La cérémonie d’investiture s’est déroulée au National Heroes Stadium, devant plusieurs milliers de partisans du parti au pouvoir, l’UPND, ainsi que des dirigeants et représentants de plusieurs pays africains. Hakainde Hichilema a prêté serment aux côtés de sa vice-présidente, Mutale Nalumango.
Cette investiture intervient quelques semaines après l’élection présidentielle du 13 août 2026, à l’issue de laquelle Hakainde Hichilema a été déclaré vainqueur avec environ 60 % des suffrages, devant son principal adversaire, Brian Mundubile, crédité de près de 38 %.
Une investiture dans un contexte politique tendu
La cérémonie intervient toutefois dans un climat politique particulièrement tendu. Le principal opposant de Hichilema, Brian Mundubile, arrivé deuxième à la présidentielle, est actuellement détenu et poursuivi pour trahison, accusation qu’il rejette.
Son colistier, Makebi Zulu, fait également l’objet de poursuites pour le même chef d’accusation. Leur arrestation intervient après des opérations des forces de sécurité menées dans le contexte post-électoral.
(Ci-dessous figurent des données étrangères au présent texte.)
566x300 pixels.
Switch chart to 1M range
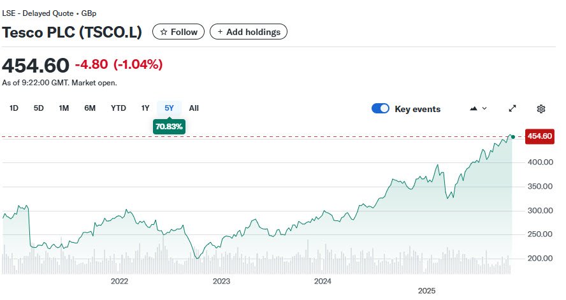coord(64,108)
L’élection du 13 août avait déjà suscité des critiques de la part d’observateurs et de l’opposition, qui ont évoqué des irrégularités, des restrictions visant l’opposition et des problèmes dans le processus électoral. Ces contestations ont jeté une ombre sur l’entrée en fonction du président réélu.
Hichilema face aux défis de son second mandat
Réélu après son premier mandat entamé en 2021, Hakainde Hichilema devra désormais consolider les acquis économiques de son gouvernement tout en répondant aux préoccupations liées au coût de la vie et aux conditions sociales.
Son administration revendique notamment des réformes économiques et la gratuité de l’enseignement primaire et secondaire. Le président zambien est également crédité d’avoir contribué à la restructuration de la dette du pays et à l’amélioration de la confiance des investisseurs.
Mais son second mandat s’annonce également marqué par un important défi politique : préserver la stabilité démocratique et rétablir la confiance entre le pouvoir et l’opposition, dans un contexte où les arrestations de responsables politiques ont suscité des inquiétudes.
Pour les cinq prochaines années, Hakainde Hichilema devra ainsi concilier ses ambitions économiques avec la nécessité de renforcer les institutions démocratiques et l’espace politique dans ce pays d’Afrique australe.